= The task =
Copy all records verbatim, images excluded.

(Information given begins)

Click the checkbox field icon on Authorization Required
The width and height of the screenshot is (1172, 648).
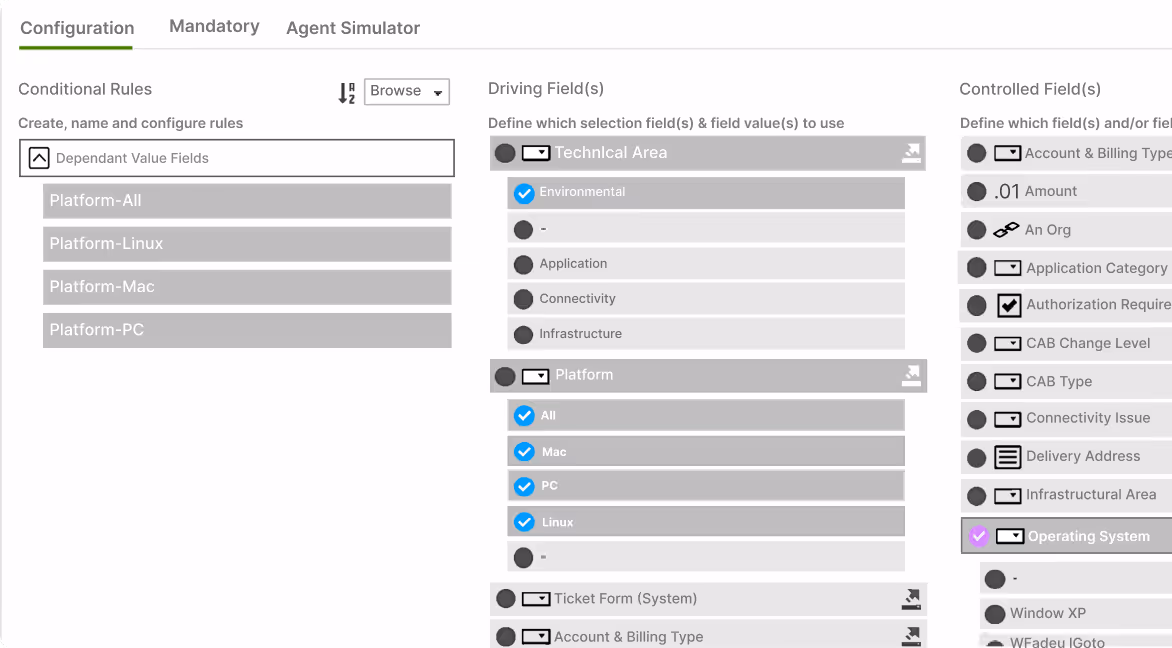1006,305
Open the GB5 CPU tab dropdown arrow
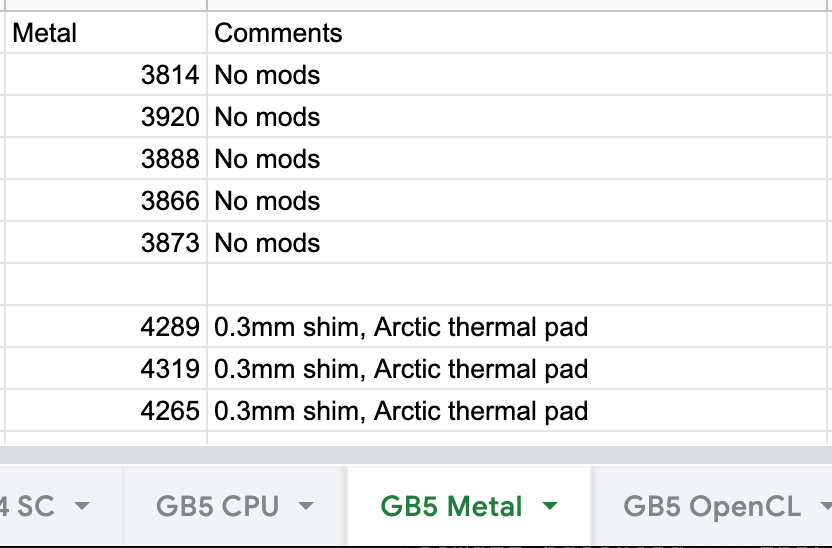The width and height of the screenshot is (832, 548). (306, 506)
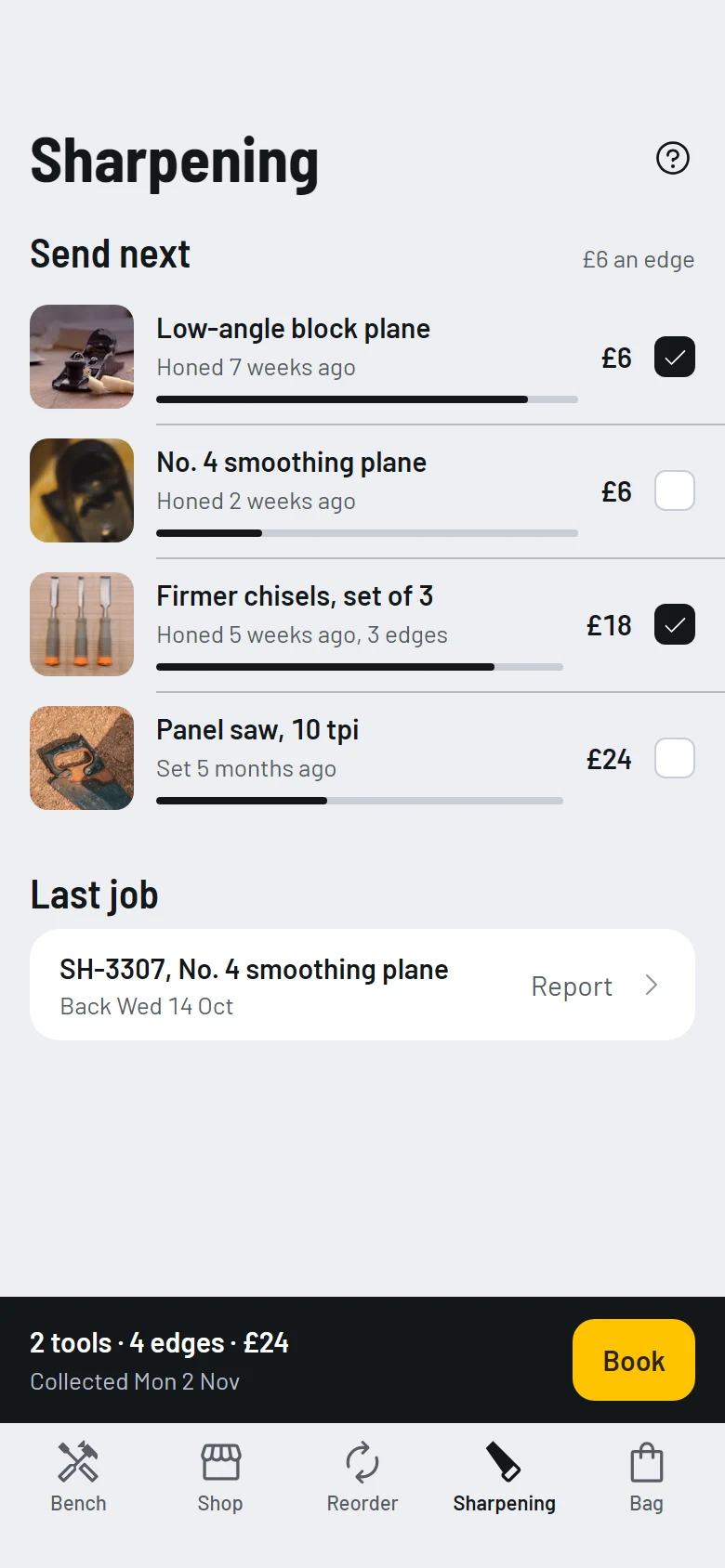Tap the Sharpening blade icon

tap(504, 1462)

(Information given ends)

= Solution to this problem =
Click the checkbox field icon on Authorization Required
The width and height of the screenshot is (1172, 648).
1006,305
Open the GB5 CPU tab dropdown arrow
The width and height of the screenshot is (832, 548). (306, 506)
Tap the Sharpening blade icon

tap(504, 1462)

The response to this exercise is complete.